*** Opening Records provided ***

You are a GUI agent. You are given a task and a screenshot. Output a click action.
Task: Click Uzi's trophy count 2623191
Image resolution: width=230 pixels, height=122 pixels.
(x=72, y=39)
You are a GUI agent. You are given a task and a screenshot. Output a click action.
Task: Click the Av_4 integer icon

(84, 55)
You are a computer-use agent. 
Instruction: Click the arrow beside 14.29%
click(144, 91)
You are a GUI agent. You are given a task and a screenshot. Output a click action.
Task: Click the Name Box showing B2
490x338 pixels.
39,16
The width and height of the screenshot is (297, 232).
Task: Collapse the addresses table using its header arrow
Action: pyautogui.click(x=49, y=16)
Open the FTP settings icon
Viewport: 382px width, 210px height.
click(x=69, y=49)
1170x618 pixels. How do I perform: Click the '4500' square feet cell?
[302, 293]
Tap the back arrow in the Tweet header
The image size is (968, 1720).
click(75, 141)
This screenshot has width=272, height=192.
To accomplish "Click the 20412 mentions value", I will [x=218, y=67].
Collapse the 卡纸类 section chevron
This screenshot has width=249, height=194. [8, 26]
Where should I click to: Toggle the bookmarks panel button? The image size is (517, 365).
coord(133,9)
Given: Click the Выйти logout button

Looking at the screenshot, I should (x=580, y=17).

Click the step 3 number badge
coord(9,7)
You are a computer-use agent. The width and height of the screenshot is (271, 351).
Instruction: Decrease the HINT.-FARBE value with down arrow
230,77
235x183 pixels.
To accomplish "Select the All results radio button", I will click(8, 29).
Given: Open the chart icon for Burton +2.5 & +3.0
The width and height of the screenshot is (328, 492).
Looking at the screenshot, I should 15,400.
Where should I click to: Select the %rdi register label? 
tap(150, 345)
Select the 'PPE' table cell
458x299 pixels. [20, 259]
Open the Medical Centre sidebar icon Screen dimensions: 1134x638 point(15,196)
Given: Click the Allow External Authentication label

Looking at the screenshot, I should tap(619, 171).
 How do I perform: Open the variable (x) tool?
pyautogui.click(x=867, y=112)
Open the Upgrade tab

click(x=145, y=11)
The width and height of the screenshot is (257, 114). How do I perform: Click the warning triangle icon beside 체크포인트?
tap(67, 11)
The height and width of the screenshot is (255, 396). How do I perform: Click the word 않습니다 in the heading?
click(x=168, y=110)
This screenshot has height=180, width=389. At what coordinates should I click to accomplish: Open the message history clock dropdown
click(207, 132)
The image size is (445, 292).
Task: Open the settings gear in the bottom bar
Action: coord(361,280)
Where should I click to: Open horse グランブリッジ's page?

*** Closing Records provided ***

What to work on: Write out all of the records word for word.

Response:
You are a GUI agent. You are given a task and a screenshot. Output a click action.
Task: Click Uzi's trophy count 2623191
Image resolution: width=230 pixels, height=122 pixels.
(x=72, y=39)
You are a GUI agent. You are given a task and a screenshot. Output a click action.
Task: Click the Av_4 integer icon

(84, 55)
You are a computer-use agent. 
Instruction: Click the arrow beside 14.29%
click(144, 91)
You are a GUI agent. You are given a task and a screenshot. Output a click action.
Task: Click the Name Box showing B2
490x338 pixels.
39,16
The width and height of the screenshot is (297, 232).
Task: Collapse the addresses table using its header arrow
Action: pyautogui.click(x=49, y=16)
Open the FTP settings icon
Viewport: 382px width, 210px height.
click(x=69, y=49)
1170x618 pixels. How do I perform: Click the '4500' square feet cell?
[302, 293]
Tap the back arrow in the Tweet header
The image size is (968, 1720).
click(75, 141)
This screenshot has width=272, height=192.
To accomplish "Click the 20412 mentions value", I will [x=218, y=67].
Collapse the 卡纸类 section chevron
This screenshot has width=249, height=194. [8, 26]
Where should I click to: Toggle the bookmarks panel button? The image size is (517, 365).
coord(133,9)
Given: Click the Выйти logout button

Looking at the screenshot, I should (x=580, y=17).

Click the step 3 number badge
coord(9,7)
You are a computer-use agent. The width and height of the screenshot is (271, 351).
Instruction: Decrease the HINT.-FARBE value with down arrow
230,77
235x183 pixels.
To accomplish "Select the All results radio button", I will click(8, 29).
Given: Open the chart icon for Burton +2.5 & +3.0
The width and height of the screenshot is (328, 492).
Looking at the screenshot, I should 15,400.
Where should I click to: Select the %rdi register label? 
tap(150, 345)
Select the 'PPE' table cell
458x299 pixels. [20, 259]
Open the Medical Centre sidebar icon Screen dimensions: 1134x638 point(15,196)
Given: Click the Allow External Authentication label

Looking at the screenshot, I should tap(619, 171).
 How do I perform: Open the variable (x) tool?
pyautogui.click(x=867, y=112)
Open the Upgrade tab

click(x=145, y=11)
The width and height of the screenshot is (257, 114). How do I perform: Click the warning triangle icon beside 체크포인트?
tap(67, 11)
The height and width of the screenshot is (255, 396). How do I perform: Click the word 않습니다 in the heading?
click(x=168, y=110)
This screenshot has height=180, width=389. At what coordinates should I click to accomplish: Open the message history clock dropdown
click(207, 132)
The image size is (445, 292).
Task: Open the settings gear in the bottom bar
Action: coord(361,280)
Where should I click to: Open horse グランブリッジ's page?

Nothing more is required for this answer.